▸ Work instructions: Write out every line from the start through the line with "Küchenwelt (90, 764)", shifting each coordinate in the answers by adding 11 to both of its numbers.

-- START Input rows --

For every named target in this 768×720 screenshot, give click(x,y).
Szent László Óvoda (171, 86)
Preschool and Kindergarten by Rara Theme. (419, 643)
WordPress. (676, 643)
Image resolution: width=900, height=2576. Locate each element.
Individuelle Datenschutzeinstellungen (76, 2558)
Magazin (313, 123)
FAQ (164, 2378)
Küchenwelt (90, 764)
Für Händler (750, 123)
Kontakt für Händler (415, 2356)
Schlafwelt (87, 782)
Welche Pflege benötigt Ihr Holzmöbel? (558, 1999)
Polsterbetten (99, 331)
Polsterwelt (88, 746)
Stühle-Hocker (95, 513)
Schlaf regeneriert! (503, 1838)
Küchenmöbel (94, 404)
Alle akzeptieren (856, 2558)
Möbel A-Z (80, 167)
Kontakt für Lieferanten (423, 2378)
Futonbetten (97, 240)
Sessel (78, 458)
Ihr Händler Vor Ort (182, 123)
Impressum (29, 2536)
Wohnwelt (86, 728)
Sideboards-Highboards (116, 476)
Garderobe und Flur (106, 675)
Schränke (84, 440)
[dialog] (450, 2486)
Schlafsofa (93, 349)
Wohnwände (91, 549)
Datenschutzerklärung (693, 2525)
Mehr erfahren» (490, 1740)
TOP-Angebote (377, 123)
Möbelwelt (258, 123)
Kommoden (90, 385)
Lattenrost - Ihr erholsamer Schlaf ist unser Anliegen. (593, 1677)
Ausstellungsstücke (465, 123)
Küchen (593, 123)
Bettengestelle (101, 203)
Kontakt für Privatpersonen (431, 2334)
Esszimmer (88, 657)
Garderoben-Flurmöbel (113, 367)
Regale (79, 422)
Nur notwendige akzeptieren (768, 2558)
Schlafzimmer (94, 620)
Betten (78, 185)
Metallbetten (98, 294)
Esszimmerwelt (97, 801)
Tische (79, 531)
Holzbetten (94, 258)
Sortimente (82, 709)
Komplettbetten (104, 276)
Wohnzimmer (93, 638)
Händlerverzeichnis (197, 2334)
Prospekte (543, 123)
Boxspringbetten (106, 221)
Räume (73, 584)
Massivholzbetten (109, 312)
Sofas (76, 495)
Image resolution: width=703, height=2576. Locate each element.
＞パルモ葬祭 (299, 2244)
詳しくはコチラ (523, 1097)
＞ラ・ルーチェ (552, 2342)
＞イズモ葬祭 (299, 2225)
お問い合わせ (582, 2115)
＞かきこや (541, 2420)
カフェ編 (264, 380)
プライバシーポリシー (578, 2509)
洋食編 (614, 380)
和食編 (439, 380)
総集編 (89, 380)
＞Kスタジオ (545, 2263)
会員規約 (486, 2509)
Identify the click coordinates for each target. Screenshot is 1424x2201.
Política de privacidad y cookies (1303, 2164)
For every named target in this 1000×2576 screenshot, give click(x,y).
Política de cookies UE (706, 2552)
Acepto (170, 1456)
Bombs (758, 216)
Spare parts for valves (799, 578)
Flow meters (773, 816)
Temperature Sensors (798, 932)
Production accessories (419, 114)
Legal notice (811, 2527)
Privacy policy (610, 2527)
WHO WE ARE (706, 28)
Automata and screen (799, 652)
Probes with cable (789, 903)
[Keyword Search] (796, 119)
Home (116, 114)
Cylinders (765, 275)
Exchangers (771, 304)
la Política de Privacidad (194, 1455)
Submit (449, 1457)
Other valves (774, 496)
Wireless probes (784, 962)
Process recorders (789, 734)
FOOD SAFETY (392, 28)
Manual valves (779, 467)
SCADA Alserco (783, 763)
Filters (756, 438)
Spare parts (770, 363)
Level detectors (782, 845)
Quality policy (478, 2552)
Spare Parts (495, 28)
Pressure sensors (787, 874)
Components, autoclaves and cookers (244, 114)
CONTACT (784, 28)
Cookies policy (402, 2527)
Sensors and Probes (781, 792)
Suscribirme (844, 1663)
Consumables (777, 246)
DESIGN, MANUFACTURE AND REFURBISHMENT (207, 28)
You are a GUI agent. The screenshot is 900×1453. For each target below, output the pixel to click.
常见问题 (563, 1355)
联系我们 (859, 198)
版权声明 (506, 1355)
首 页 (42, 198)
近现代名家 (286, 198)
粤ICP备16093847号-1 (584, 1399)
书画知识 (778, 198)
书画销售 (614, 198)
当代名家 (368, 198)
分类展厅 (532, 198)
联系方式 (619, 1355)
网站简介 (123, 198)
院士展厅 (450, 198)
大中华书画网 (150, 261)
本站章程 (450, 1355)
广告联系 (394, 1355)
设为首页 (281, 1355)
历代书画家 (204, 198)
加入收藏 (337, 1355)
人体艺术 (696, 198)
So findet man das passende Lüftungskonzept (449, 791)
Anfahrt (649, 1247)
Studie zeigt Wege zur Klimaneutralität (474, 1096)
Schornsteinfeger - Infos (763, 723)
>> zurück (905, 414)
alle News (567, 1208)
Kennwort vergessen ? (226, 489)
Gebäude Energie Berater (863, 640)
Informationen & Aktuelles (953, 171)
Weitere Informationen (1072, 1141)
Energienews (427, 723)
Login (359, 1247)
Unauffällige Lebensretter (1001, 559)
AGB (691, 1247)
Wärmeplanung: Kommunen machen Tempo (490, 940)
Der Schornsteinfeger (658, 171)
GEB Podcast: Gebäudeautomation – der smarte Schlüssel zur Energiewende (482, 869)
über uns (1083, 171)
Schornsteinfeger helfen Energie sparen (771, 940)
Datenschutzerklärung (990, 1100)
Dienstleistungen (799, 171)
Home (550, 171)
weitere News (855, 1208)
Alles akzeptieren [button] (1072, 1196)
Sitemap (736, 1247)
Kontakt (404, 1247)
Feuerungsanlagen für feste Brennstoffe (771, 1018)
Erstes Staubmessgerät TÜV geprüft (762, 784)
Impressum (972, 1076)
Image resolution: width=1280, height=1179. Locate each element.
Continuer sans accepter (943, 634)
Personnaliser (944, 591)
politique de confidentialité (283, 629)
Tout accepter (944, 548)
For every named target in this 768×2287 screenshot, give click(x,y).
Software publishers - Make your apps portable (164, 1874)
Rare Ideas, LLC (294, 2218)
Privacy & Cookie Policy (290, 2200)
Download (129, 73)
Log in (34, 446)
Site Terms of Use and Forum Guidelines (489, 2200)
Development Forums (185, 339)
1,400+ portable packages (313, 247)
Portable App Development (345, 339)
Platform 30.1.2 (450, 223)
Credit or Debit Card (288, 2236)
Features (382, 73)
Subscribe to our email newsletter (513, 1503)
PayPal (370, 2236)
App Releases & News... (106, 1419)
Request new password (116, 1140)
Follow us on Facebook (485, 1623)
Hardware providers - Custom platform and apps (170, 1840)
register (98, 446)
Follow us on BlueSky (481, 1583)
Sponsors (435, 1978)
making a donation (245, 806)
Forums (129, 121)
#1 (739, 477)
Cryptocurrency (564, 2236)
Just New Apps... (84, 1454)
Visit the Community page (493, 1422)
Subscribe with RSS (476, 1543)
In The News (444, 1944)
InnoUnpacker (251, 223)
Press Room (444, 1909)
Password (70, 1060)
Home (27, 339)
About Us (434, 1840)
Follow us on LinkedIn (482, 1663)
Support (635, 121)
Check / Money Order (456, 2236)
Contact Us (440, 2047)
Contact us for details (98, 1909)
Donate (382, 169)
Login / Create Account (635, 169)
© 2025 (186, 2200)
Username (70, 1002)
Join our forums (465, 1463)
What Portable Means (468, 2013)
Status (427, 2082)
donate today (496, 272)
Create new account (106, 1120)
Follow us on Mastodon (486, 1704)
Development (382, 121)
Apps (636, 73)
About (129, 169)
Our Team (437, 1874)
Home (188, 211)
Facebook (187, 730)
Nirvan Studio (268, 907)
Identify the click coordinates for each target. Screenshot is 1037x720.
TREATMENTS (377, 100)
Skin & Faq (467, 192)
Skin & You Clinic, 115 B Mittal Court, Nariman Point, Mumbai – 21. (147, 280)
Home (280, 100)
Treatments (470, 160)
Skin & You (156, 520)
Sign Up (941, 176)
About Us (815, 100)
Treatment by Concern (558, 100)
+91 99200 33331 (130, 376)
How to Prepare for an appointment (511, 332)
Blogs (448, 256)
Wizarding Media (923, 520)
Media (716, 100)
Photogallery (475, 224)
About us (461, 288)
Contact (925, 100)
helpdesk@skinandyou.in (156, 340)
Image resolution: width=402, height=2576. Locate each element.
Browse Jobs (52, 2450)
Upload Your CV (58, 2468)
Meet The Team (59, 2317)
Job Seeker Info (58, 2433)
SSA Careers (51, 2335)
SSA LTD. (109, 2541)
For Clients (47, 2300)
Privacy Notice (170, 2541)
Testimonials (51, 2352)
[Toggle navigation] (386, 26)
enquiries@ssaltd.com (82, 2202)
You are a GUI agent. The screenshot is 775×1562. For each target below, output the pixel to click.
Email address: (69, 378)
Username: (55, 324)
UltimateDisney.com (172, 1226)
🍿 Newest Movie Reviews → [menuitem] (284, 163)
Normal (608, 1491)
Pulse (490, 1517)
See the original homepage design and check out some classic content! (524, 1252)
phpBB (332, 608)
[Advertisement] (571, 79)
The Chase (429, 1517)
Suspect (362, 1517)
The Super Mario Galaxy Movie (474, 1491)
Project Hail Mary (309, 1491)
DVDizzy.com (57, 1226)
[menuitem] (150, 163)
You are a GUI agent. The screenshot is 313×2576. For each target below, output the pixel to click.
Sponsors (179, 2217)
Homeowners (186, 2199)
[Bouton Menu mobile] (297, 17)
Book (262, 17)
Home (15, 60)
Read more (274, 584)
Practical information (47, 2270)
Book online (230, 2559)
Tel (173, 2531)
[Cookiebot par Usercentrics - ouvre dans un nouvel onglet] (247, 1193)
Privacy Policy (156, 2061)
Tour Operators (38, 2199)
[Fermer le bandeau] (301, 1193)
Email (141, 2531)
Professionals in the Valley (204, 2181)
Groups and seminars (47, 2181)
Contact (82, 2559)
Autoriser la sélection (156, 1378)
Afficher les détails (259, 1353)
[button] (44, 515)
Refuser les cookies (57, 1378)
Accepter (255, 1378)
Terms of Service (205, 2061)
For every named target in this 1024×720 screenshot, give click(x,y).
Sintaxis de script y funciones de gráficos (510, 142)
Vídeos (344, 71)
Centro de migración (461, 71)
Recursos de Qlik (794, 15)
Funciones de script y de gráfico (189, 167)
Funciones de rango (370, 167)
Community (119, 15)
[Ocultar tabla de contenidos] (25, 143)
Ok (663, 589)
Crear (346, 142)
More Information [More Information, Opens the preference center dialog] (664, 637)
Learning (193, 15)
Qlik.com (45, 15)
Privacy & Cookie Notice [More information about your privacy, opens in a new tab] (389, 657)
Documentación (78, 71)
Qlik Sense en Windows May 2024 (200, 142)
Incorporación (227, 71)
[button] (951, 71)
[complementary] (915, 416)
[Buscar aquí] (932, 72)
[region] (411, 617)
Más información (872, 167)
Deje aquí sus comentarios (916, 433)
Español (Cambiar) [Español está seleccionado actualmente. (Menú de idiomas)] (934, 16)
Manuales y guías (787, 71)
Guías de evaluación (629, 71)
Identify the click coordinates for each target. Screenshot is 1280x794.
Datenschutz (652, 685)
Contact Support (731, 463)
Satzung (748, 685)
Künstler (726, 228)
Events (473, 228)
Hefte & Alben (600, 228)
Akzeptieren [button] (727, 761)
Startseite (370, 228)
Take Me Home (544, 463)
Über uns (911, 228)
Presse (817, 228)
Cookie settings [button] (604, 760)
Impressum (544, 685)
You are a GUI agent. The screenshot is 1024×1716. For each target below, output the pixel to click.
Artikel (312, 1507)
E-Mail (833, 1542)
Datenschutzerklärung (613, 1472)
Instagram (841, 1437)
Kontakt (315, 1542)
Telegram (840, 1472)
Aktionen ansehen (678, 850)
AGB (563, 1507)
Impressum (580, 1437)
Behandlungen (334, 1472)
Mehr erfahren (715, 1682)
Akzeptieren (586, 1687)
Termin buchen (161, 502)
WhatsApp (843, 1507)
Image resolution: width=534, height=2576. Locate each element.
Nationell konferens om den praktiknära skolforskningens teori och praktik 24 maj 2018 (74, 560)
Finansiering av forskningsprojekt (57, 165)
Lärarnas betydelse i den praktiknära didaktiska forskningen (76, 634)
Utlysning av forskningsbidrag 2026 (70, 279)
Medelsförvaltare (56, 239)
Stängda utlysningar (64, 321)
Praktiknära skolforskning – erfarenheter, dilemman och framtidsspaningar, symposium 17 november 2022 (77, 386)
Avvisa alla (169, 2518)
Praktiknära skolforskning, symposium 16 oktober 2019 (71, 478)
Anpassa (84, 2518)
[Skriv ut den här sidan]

-- END Input rows --

▸ Written reply:
For every named target in this 768×720 screenshot, give click(x,y).
Szent László Óvoda (182, 97)
Preschool and Kindergarten by Rara Theme. (430, 654)
WordPress. (687, 654)
Image resolution: width=900, height=2576. Locate each element.
Individuelle Datenschutzeinstellungen (87, 2569)
Magazin (324, 134)
FAQ (175, 2389)
Küchenwelt (101, 775)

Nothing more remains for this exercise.